Seven Key Genes Correlated with Immune Infiltration Reveal Prognostic Significance of Hepatocellular Carcinoma

Research Article

Austin J Gastroenterol. 2021; 8(1): 1115.

Seven Key Genes Correlated with Immune Infiltration Reveal Prognostic Significance of Hepatocellular Carcinoma

Tian M and Dong L*

Department of Gastroenterology and Hepatology, Shanghai Institute of Liver Diseases, Zhongshan Hospital of Fudan University, Shanghai, China

*Corresponding author: Ling Dong, Department of astroenterology and Hepatology, Shanghai Institute of Liver Diseases, Zhongshan Hospital of Fudan University, Shanghai, 200032, China

Received: June 22, 2021; Accepted: August 09, 2021; Published: August 16, 2021

Abstract

Background: The poor prognosis of Hepatocellular Carcinoma (HCC) is mainly due to late diagnosis, rapid progression and high recurrence rate. Reliable biomarkers for the diagnosis and prognosis of HCC are urgently needed.

Methods: We selected four public datasets from the GEO database to identify Differentially Expressed Genes (DEGs) and Differentially Expressed miRNAs (DE miRNAs). GO functional annotation, KEGG pathway enrichment analysis, and a Protein-Protein Interaction (PPI) network were constructed to explore the functions and importance of DEGs. To determine the target genes of 33 DE miRNAs screened from GSE10694, the miRNet WebServer was utilized. The key genes were screened out by mRNA-microRNA interaction analysis. Then, those highly expressed genes were verified in parallel databases (ONCOMINE, GEPIA and HPA databases). Further prognostic analysis by Kaplan Meier and diagnostic analysis based on TCGA were conducted. Furthermore, we investigated the association between key genes and immune infiltration in HCC tissues using the TIMER database.
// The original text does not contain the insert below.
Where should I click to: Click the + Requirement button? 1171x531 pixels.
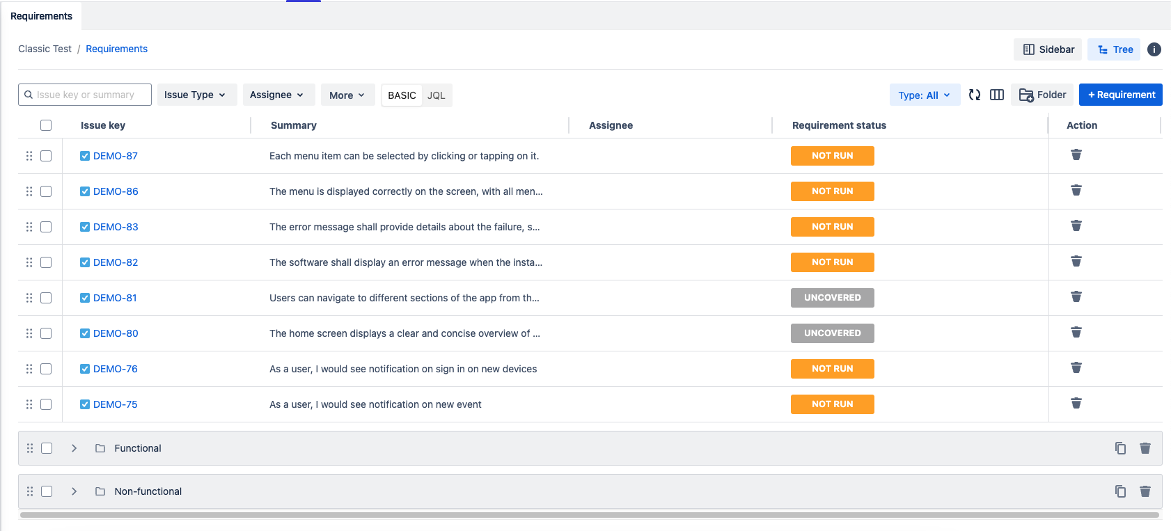coord(1120,95)
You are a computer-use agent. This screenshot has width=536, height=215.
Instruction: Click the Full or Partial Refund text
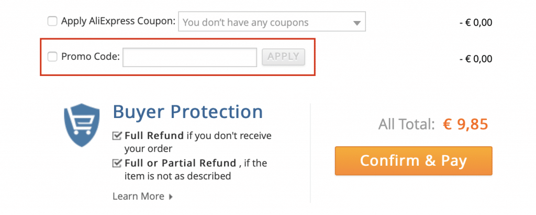point(181,163)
Results: We identified seven key genes, including CCNA2, DLGAP5, MAD2L1, MELK, NCAPG, PRC1, and RRM2 based on public databases. The overexpression of these key genes has been demonstrated in HCC tissues and is associated with advanced disease and poor prognosis of patients with HCC. Furthermore, we found these key genes affect various of infiltrating immune cells and be positively correlated with the expression of gene markers of immune escape in HCC.

Conclusion: These seven key genes might be used as biomarkers for the diagnosis, prognosis, and prediction response to immunotherapy for patients with HCC, as well as the therapeutic targets of HCC.
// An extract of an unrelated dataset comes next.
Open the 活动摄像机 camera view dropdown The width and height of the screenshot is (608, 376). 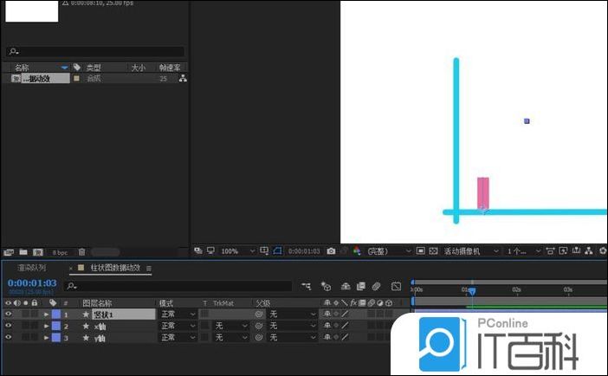[x=472, y=251]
Keywords: Hepatocellular carcinoma; Key genes; Immune infiltration; Immunotherapy; Biomarker

Abbreviations

AFP: a-Fetoprotein; ANTTs: Adjacent Non-Tumor Tissues; AUC: Area Under the Curve; BP: Biological Process; BRD9: Bromodomain-Containing Protein 9; CC: Cellular Component; DCs: Dendritic Cells; DEGs: Differentially Expressed Genes; DE miRNAs: Differentially Expressed miRNAs; DFS: Disease-Free Survival; FC: Fold Change; GEO: Gene Expression Omnibus; GO: Gene Ontology; GPC3: Glypican-3; HCC: Hepatocellular Carcinoma; HPA: Human Protein Atlas; LIHC: Liver Hepatocellular Carcinoma; MCODE: Molecular Complex Detection; MF: Molecular Function; OS: Overall Survival; PFS: Progression-Free Survival; PPI: Protein-Protein Interaction; RNAi: RNA interference; ROC: Receiver Operating Characteristic; TAMs: Tumor-Associated Macrophages; TCGA: The Cancer Genome Atlas; TILs: Tumor-Infiltrating Lymphocytes; TIMER: Tumor Immune Estimation Resource

Introduction

Liver cancer, of which Hepatocellular Carcinoma (HCC) accounts for almost 85-90 %, is the fourth leading cause of cancer-related deaths and the second most lethal tumor with 42,810 estimated new cases and 30,160 deaths in 2020 [1]. Despite clinical improvements in the therapeutic strategies for HCC, such as chemotherapy, targeted therapy, radiotherapy and immunotherapy, the prognosis remains unsatisfactory, with the 5-year-relative survival rate as low as 18%, mainly due to the concealed symptoms and late diagnosis [2-4]. Currently, the clinical screening and diagnosis of HCC mainly relies on imaging methods (computed tomography and ultrasound) and serum biomarkers. Nevertheless, imaging diagnosis of Small HCC (S-HCC) remains challenging. Besides, a-fetoprotein (AFP), the most used serological biomarker, has a sensitivity of only 65% for the diagnosis of clinical HCC, while its prediction for preclinical HCC is less than 40% [5]. Thus, there is an urgent need to identify more accurate molecular biomarkers for prognosis and diagnosis of HCC.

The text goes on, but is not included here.